It is Godin Guitars now. LaSiDo was the old name for Godin.As Rocky said, Jean Larrivee has moved operations to the US. All of the LaSiDo brands are made in Canada. The Boucher family, once part of this company, have split off and are making Boucher-branded guitars.
There are several Craft luthiers; several of them apprenticed under Larrivee. Linda Manzer has the highest profile. William "Grit"Laskin is another. David Wren also comes to mind, but I don't know whether he's still making guitars; he also has/had an interest in the Twelfth Fret, a well-known shop in Toronto. Mackenzie & Marr are a craft duo - a friend has one of their acoustics. I'm sure that there are others.
The Boucher brothers are the sons of Normand Boucher, who started building guitars by hand at first, and then started up a guitar factory that went through a number of transitions to become the Godin factory today. The Norman line of guitars is named after Normand Boucher. One of the Boucher brothers, Claude Boucher used to design the slope shouldered guitars (Lys) for the factory that Normand Boucher started, and had left Godin Guitars a while ago, and created Boucher Guitars with his brother. Quite the line of guitars they are. Robert Godin was the sales rep for the Normand Boucher guitar factory. Simon and Patrick guitars are named after the first names of his two sons. The same factory used to produce nylon string guitars under the La Patrie and Kamouraska brands.

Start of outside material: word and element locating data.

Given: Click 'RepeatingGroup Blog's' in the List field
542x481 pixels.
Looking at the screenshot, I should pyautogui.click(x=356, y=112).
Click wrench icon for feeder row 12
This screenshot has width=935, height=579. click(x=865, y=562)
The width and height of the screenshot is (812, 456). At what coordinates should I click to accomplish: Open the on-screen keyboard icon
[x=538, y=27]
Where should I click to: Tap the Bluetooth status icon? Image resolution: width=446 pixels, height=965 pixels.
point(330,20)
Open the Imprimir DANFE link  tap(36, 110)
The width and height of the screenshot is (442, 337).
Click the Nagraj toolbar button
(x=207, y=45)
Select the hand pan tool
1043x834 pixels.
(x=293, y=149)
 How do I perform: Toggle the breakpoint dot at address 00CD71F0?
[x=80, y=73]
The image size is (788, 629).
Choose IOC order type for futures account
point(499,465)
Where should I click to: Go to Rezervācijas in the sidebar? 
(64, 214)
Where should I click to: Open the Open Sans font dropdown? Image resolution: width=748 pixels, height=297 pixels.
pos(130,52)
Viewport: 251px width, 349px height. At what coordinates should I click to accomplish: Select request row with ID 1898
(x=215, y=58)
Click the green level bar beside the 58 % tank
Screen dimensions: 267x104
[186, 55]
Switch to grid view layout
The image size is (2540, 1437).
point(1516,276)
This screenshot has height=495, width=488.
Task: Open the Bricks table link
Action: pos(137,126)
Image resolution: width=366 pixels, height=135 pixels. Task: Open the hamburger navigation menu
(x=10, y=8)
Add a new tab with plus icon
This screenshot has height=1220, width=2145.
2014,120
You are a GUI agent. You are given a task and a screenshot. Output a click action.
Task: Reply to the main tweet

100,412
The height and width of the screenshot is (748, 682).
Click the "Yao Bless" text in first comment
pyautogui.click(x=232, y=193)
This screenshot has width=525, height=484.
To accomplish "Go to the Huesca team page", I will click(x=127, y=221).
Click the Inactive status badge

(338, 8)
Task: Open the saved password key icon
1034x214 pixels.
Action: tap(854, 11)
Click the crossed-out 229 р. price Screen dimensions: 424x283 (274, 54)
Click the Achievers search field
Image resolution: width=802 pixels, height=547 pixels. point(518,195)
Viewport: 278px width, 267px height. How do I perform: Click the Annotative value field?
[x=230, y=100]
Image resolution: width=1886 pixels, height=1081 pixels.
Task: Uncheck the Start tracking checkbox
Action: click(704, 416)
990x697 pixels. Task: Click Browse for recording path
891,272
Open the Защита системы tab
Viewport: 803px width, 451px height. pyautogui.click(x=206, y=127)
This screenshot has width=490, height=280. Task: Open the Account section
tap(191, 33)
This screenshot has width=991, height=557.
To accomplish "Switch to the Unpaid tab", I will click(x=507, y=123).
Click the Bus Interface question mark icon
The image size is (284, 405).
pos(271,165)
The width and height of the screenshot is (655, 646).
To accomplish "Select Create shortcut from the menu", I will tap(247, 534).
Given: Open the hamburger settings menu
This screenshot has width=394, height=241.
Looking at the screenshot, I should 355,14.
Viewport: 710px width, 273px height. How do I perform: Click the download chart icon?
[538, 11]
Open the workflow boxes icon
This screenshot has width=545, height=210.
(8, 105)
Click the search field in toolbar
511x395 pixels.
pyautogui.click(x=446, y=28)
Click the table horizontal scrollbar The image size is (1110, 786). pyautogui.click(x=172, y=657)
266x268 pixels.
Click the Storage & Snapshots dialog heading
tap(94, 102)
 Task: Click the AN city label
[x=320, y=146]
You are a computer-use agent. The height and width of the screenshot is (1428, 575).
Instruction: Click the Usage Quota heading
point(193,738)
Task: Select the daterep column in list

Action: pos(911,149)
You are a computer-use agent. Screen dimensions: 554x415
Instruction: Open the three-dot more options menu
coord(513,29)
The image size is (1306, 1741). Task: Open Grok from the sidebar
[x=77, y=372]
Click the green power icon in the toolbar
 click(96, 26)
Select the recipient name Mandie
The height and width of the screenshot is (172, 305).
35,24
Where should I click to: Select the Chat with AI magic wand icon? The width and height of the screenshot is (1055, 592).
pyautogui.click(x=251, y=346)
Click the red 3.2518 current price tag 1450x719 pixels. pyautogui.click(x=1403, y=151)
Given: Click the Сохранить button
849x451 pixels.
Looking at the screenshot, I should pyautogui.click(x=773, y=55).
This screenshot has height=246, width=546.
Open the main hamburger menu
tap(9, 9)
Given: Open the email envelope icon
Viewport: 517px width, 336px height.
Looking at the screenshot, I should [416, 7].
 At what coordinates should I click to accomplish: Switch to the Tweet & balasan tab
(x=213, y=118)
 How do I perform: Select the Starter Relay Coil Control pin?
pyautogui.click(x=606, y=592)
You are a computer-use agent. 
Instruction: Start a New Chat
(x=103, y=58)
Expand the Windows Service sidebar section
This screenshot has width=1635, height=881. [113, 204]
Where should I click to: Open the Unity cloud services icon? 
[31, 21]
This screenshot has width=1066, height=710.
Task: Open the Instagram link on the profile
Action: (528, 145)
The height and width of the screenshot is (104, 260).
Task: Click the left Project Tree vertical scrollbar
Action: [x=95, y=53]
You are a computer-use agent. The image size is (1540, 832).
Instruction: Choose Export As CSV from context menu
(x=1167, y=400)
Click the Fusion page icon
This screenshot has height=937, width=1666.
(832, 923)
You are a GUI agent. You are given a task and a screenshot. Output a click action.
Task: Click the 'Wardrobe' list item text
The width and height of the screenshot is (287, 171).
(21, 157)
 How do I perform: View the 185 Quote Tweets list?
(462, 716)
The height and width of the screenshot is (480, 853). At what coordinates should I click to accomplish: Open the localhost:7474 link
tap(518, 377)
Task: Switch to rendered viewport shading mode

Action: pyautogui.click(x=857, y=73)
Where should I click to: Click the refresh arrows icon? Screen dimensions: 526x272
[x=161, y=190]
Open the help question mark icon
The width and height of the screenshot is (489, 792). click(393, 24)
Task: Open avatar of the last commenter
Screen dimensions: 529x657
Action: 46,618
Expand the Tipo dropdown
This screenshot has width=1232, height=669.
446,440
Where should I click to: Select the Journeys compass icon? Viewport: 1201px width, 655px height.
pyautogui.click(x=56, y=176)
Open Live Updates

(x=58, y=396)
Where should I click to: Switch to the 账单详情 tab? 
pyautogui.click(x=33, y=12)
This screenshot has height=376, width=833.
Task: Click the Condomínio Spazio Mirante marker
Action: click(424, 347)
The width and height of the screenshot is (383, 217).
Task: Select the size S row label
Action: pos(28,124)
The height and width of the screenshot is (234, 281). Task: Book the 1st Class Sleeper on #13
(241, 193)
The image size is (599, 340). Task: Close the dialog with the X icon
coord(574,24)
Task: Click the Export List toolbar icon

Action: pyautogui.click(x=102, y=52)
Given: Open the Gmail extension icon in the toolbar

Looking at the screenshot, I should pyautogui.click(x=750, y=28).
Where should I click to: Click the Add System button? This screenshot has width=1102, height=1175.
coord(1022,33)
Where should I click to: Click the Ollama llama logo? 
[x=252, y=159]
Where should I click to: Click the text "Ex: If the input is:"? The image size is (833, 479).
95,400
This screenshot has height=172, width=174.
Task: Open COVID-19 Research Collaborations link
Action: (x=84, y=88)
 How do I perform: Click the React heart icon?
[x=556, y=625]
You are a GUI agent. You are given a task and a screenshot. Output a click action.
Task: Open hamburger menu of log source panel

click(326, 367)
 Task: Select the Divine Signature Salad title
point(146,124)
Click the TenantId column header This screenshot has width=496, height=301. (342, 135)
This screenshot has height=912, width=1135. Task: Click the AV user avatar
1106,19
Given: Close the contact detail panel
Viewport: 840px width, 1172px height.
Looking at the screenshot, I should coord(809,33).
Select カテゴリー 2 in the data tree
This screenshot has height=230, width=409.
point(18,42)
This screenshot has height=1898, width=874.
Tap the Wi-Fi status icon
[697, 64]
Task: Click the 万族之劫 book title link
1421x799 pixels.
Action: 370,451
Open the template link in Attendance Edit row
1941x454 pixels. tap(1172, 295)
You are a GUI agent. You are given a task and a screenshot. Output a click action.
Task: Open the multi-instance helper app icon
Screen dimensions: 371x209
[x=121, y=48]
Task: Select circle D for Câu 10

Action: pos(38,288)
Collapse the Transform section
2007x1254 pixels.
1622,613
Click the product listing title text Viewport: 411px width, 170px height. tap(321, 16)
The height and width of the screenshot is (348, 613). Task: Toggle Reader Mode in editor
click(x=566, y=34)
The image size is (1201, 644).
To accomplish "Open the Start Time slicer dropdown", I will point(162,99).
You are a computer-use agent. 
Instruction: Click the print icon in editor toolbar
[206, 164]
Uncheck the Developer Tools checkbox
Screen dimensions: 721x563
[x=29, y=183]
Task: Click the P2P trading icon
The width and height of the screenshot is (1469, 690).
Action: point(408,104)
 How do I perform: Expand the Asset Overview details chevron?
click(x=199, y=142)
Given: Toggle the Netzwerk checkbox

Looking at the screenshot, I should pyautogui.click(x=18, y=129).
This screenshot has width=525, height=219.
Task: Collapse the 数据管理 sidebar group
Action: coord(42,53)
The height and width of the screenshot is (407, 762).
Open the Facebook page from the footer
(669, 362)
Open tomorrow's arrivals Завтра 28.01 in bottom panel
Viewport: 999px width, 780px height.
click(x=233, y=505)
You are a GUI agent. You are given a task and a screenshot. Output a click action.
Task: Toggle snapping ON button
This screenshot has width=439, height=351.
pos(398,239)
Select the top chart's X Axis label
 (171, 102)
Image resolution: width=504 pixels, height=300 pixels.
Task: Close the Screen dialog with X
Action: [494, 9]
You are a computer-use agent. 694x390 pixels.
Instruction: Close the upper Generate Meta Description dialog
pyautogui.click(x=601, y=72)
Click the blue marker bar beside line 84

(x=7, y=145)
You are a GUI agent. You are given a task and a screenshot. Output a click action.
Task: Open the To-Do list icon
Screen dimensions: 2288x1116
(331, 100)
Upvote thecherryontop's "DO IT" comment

Godin guitars does have a US factory, but it mostly makes electric guitars, and semi-hollowbody guitars. The acoustics are still made in Quebec.
Jean Larrivee had a fairly large factory in Vancouver, British Columbia, but pulled up roots and moved to California a while ago.
As for "craft" guitar makers (i.e. handbuilders) in addition to the ones mentioned above, there is Paul Beauregard, the De Jong family, Michael Greenfield, Judy Threet (not building any more) and probably at least another half dozen more that I can't recall right now.